While speaking about how the accident changed her, Judd said all the work she's done on herself over the years — through therapy, learning meditation and other work she's done to heal from childhood trauma and sexual abuse — helped her in that moment.

"As animalistic as I was, my mind was pretty skilled and I think it showed me that all the work I've done and the development of my meditation practice and how hard I've tried to heal, that really was with me throughout those 55 hours," she said. "That doesn't make me good, right and perfect. I'm not trying to toot my own horn. But there was a certain grace that stayed with me. I knew that I couldn't have expectations about when I might get help or if there was a painkiller. I just had no expectations. I knew that I could only do it one breath at a time. I was able to say 'please' and 'thank you' and 'may I have a drink of water?'"

She added, "I didn't make it anybody else's fault. And I didn't take it out on the people around me."

Judd said the people who helped her along the way, whom she has thanked several times, could offer only their presence, compassion and empathy, "And that had to be enough."

She said she also remembered a talk from dharma teacher Tara Brach, who said: When you get to your edge, soften.

"I was at my edge, you know. Then I would get to the edge of my edge and I would try to soften and try to find more spaces inside me," she said. "So all the work I put in, it coalesced in those 55 hours."

Judd also spoke about having the means to get help, knowing the average Congolese person in that situation wouldn't have been able to.

"I was carried through the rain forest for three hours on a makeshift stretcher, but then I had the $30 to pay for the motorbike transportation for the five hours where I sat holding my leg together with my bare hands," she said. "If I hadn't had that $30, I would have stayed there and..."

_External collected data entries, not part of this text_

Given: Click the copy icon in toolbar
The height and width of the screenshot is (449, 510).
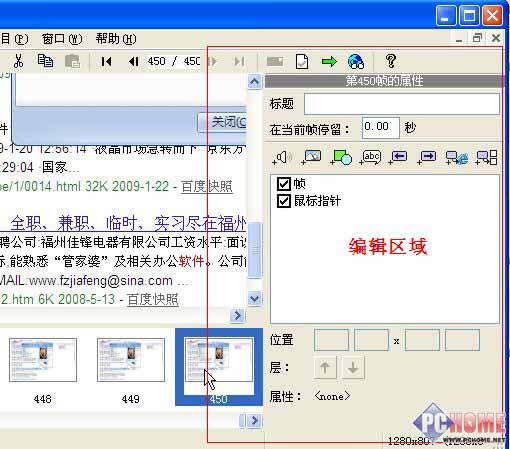Looking at the screenshot, I should coord(45,61).
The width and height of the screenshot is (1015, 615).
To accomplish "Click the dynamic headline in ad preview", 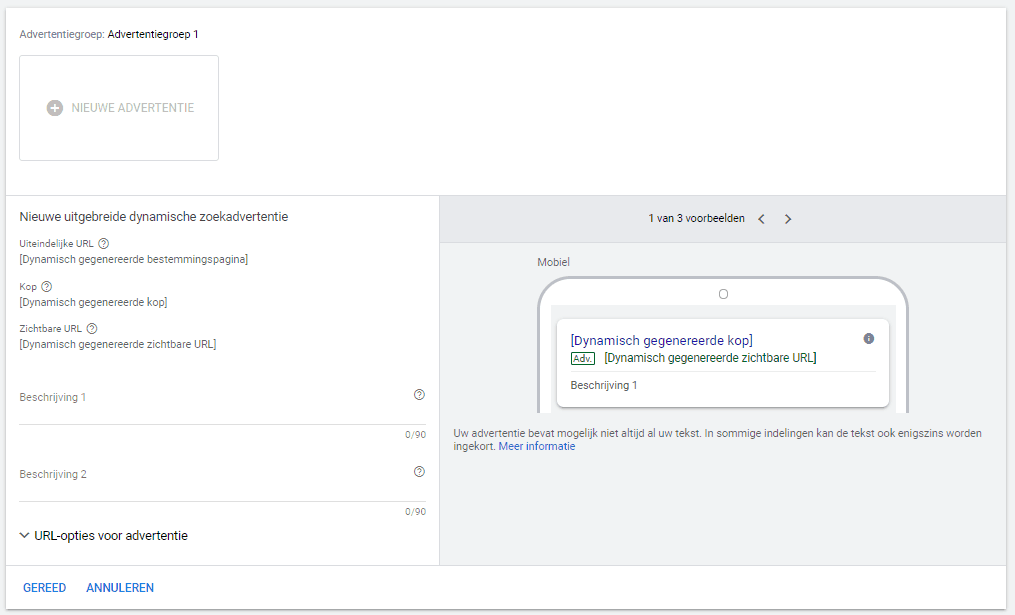I will point(661,341).
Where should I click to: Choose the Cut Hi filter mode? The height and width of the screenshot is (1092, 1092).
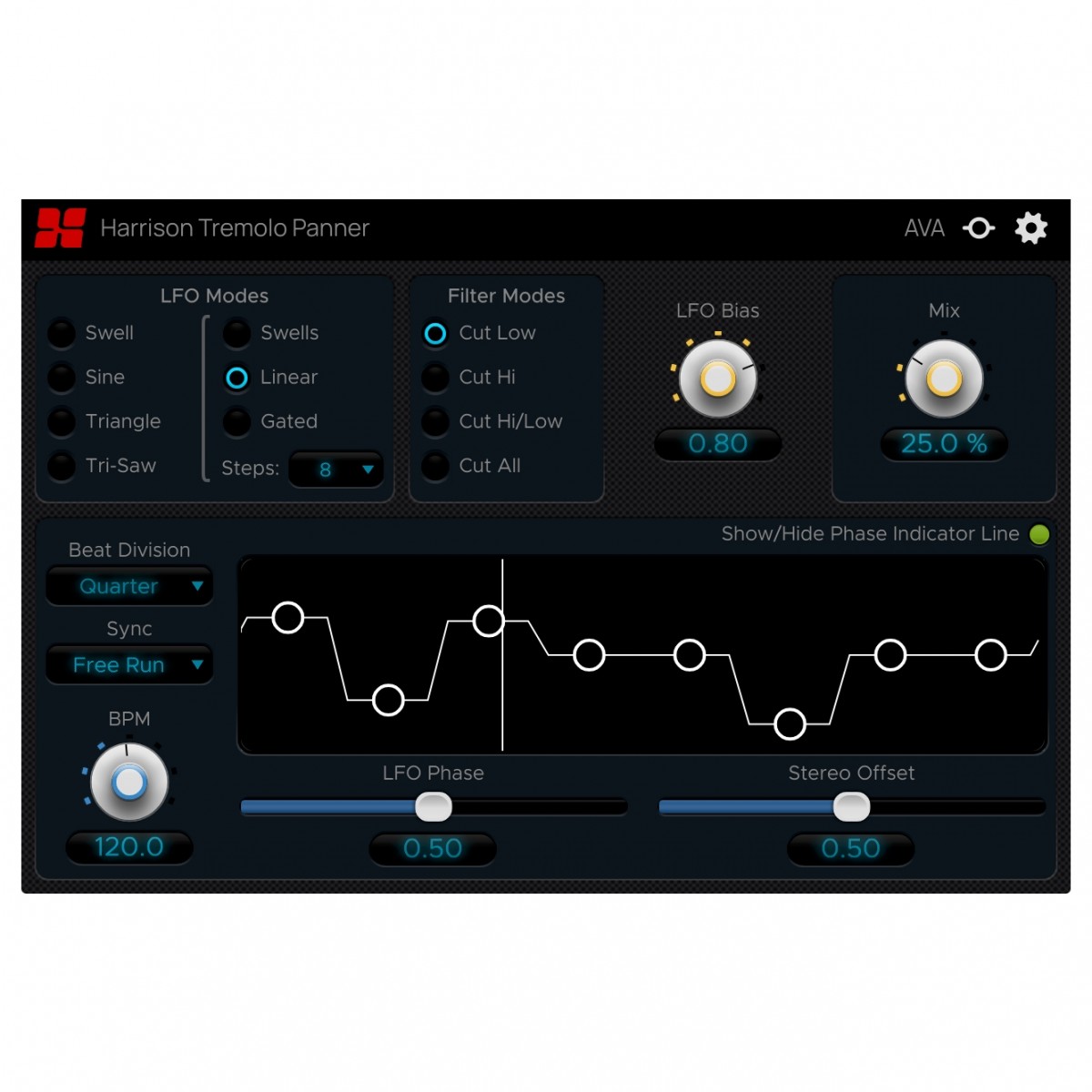[x=435, y=377]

However, despite all the work she's done on herself, Judd also admitted she's been hard on herself because she still internalizes misogyny and patriarchal attitudes.

"With the accident that had, I gained 20 pounds and I find myself being intimated to go out in public because I'm afraid of the public critique," admitted Judd, an activist who has traveled the world promoting empowerment and equality. "That's just nothing but projecting onto society what they're going to reflect back to me..."

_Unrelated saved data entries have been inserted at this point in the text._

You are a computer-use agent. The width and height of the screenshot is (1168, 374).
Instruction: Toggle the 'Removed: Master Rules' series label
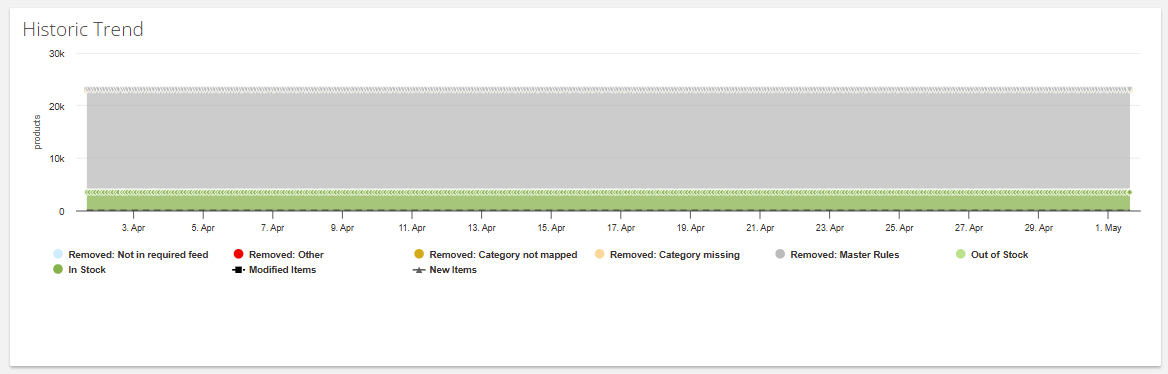tap(845, 255)
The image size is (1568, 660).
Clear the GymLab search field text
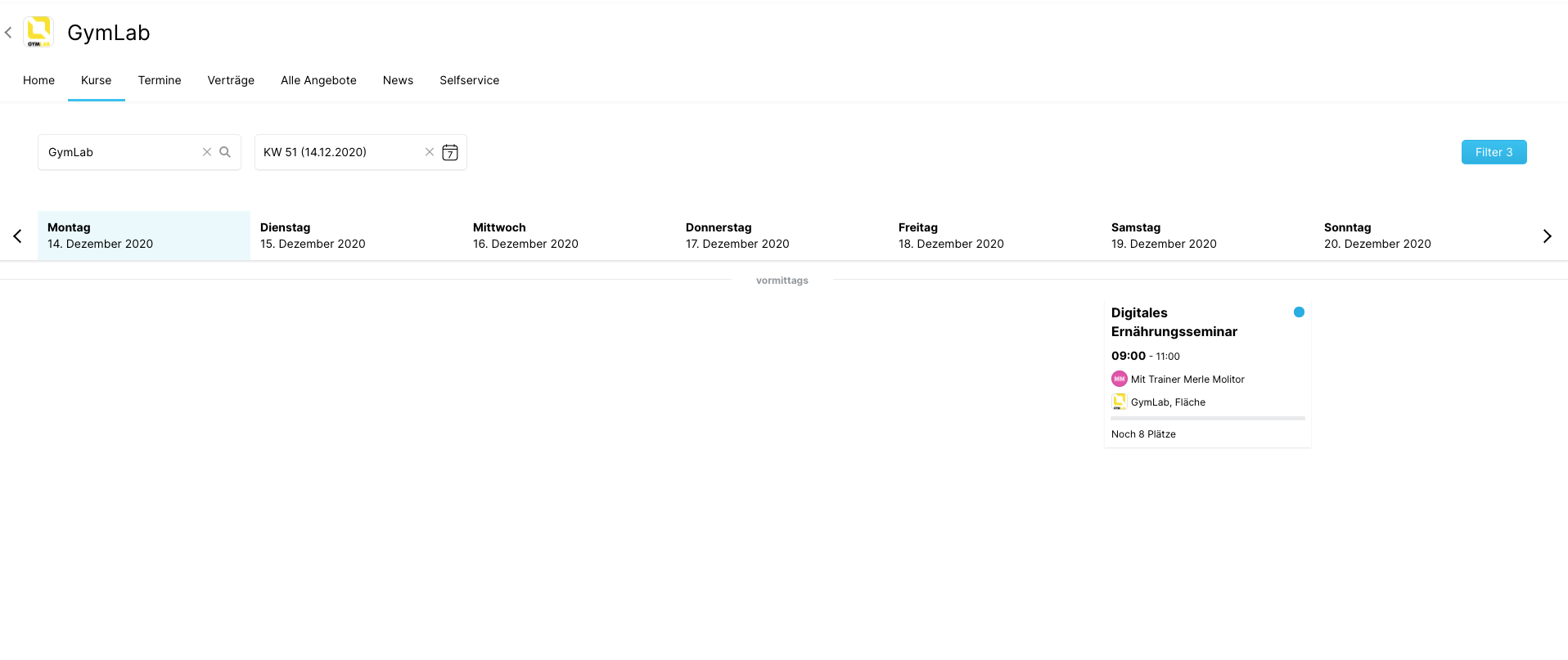(207, 152)
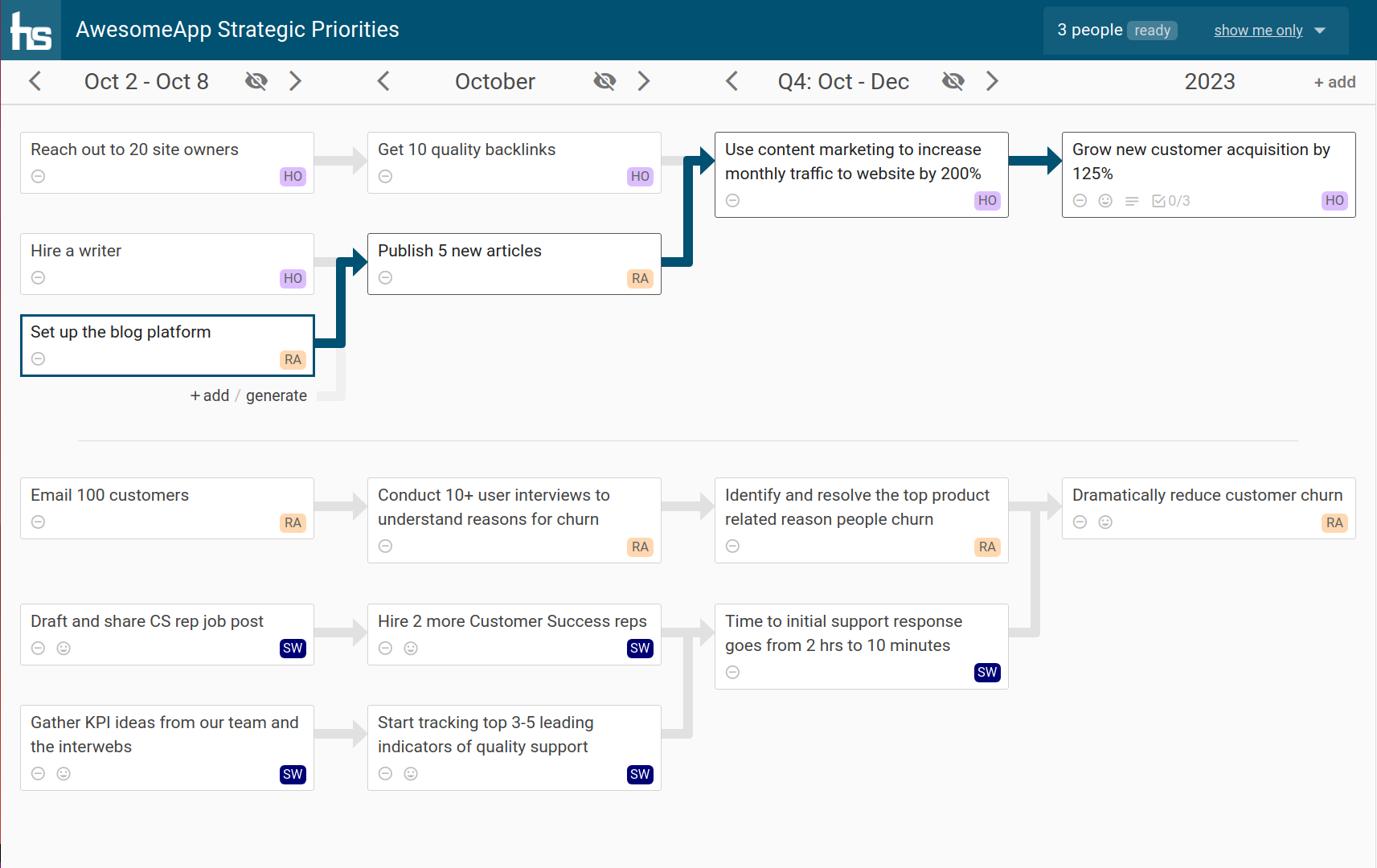Screen dimensions: 1377x868
Task: Click smiley icon on Draft and share CS rep job post
Action: tap(64, 649)
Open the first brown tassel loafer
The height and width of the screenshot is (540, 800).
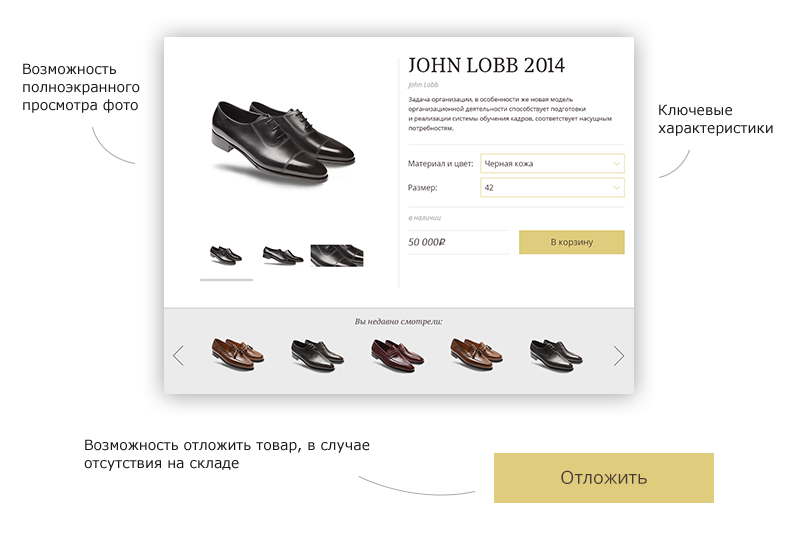click(x=238, y=354)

Judd — who authored All That Is Bitter & Sweet: A Memoir in 2011 — also revealed during the interview that she's writing a second book. It will include the accident, her work in Congo with the bonobos, being among the first women to go on record about being sexually harassed by Harvey Weinstein as well as her 2013 divorce from former race car driver Dario Franchitti.

She also spoke about Weinstein and the Franchitti split on the podcast. On the topic of the latter, she revealed that she's the godmother of Franchitti's elder child with his second wife, Eleanor Robb, and spoke about how she's grown close with Robb despite the societal norm that a first wife and second wife shouldn't get along.